TRY IT: Your answer should hold all lines of the entries that include the word "Switch".

DATASET RECORDS section start

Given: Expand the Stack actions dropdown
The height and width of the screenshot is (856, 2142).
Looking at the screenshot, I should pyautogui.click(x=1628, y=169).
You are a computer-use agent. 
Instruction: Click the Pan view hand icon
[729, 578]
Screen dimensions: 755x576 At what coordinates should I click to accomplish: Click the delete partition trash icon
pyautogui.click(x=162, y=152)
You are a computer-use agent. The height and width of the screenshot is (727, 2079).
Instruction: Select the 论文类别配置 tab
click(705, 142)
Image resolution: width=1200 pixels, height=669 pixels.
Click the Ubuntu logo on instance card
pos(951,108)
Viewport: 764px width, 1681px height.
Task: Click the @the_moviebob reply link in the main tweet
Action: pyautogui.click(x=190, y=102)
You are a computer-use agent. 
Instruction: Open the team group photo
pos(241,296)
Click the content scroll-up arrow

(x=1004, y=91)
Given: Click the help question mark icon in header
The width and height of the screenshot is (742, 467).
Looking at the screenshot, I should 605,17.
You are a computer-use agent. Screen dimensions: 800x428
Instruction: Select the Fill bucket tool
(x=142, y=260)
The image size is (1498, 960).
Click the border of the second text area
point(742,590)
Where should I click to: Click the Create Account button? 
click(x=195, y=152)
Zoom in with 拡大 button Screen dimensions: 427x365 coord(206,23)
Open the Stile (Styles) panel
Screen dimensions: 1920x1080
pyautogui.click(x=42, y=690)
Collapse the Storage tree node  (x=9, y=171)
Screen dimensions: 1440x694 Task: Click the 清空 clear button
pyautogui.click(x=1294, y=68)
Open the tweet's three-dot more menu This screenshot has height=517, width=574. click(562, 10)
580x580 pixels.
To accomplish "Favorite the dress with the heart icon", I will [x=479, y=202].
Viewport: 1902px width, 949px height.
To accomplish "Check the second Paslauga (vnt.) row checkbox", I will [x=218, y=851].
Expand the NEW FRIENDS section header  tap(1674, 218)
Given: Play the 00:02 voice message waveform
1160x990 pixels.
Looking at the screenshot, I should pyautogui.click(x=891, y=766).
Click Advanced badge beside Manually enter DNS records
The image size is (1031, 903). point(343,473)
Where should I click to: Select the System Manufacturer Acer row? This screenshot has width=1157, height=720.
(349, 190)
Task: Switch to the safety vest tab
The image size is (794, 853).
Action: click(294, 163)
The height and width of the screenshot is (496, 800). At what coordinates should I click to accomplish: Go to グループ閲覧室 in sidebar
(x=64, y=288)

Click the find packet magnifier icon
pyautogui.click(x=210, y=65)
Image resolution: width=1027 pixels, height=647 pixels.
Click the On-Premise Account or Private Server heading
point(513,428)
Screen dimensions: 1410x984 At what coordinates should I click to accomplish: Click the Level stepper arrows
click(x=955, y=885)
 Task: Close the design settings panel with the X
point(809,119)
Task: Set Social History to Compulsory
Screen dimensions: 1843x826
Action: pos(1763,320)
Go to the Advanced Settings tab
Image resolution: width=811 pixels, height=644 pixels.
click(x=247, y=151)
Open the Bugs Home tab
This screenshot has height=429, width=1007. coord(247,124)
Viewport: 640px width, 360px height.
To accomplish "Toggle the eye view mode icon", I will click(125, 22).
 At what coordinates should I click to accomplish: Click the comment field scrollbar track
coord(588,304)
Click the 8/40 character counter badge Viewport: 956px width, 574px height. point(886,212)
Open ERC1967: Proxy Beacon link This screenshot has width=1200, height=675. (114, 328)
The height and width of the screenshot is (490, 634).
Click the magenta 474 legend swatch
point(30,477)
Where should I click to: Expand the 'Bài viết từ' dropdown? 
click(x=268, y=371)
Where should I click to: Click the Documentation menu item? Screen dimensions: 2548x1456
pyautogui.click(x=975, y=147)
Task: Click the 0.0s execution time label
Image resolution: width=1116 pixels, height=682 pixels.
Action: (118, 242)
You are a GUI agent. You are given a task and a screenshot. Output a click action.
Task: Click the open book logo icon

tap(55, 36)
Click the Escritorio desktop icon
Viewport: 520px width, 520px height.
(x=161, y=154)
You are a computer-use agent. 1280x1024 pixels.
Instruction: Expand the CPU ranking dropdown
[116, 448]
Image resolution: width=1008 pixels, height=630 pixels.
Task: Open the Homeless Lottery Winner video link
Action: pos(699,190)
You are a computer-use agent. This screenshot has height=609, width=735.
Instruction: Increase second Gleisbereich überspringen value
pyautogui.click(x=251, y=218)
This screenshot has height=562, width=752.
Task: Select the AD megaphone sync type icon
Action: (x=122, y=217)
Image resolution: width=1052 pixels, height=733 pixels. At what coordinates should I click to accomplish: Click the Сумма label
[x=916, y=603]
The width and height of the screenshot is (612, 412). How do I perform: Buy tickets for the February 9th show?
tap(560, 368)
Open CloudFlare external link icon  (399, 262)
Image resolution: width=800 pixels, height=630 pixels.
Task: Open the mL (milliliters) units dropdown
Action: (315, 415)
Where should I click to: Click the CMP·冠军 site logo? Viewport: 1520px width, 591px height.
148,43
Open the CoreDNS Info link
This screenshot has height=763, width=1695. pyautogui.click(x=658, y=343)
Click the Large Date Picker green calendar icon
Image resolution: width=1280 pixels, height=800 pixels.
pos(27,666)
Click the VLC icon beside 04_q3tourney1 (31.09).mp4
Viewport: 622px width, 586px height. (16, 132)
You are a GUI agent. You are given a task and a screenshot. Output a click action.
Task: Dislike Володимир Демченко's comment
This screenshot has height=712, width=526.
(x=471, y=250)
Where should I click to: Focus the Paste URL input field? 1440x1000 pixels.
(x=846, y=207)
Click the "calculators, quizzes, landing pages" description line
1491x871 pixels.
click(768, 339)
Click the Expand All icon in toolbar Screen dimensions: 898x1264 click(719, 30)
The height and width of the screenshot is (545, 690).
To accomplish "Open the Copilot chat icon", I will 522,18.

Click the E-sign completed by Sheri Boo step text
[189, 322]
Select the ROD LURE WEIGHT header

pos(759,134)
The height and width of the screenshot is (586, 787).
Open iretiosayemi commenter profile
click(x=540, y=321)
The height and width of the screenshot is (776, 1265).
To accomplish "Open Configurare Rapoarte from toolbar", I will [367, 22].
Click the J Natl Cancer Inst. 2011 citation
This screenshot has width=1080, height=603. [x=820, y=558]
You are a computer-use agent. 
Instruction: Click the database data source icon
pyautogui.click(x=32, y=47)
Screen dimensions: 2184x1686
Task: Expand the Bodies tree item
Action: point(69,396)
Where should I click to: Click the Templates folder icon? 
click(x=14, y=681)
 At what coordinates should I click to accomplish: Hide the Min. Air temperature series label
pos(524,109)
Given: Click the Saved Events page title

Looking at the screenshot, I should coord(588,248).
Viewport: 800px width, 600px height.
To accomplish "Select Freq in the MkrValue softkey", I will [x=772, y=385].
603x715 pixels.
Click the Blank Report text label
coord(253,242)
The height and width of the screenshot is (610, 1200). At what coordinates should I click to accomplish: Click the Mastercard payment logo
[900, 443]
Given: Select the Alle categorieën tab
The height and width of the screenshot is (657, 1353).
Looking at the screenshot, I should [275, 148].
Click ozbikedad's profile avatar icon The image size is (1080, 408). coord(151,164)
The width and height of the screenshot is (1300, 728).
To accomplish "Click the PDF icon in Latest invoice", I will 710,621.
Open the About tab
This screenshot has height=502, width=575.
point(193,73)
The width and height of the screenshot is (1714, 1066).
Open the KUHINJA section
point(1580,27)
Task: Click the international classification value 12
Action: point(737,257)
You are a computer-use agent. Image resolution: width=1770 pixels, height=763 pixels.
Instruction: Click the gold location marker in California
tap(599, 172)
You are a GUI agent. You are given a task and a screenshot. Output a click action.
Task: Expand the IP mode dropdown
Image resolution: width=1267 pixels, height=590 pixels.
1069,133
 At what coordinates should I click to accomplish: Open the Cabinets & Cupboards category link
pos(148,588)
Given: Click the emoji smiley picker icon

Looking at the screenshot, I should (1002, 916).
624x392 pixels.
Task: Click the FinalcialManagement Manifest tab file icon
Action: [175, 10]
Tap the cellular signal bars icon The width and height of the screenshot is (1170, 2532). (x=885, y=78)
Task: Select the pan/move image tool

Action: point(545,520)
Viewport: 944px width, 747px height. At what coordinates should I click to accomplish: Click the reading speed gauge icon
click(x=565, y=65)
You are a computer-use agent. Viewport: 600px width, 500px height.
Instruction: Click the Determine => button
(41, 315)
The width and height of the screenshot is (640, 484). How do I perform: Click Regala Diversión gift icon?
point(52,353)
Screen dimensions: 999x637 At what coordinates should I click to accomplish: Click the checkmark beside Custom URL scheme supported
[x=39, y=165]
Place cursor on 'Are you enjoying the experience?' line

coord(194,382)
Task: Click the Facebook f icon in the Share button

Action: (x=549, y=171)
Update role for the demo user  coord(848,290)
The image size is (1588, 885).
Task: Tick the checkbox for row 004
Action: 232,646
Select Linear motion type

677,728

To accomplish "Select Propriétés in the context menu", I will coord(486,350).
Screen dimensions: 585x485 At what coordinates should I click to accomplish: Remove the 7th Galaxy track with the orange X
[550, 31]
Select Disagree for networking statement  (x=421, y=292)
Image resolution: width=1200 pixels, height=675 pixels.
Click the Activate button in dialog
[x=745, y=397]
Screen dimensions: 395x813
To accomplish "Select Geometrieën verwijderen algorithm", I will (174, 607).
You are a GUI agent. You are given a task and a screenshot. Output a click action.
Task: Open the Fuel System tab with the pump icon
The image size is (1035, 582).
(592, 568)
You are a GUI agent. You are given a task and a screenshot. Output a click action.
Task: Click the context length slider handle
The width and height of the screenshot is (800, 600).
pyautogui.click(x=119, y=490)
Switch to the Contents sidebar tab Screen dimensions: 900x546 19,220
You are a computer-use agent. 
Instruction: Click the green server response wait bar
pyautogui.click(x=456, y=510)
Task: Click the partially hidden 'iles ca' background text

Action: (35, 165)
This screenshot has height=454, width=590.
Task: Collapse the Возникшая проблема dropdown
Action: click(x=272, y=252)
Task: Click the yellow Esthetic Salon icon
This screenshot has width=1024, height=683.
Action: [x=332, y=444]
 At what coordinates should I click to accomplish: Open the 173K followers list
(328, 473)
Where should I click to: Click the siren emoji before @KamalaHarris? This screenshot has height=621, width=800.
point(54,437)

DATASET RECORDS section end

ANSWER BELOW:
Task: Switch to the safety vest tab
Switch to the Contents sidebar tab Screen dimensions: 900x546 19,220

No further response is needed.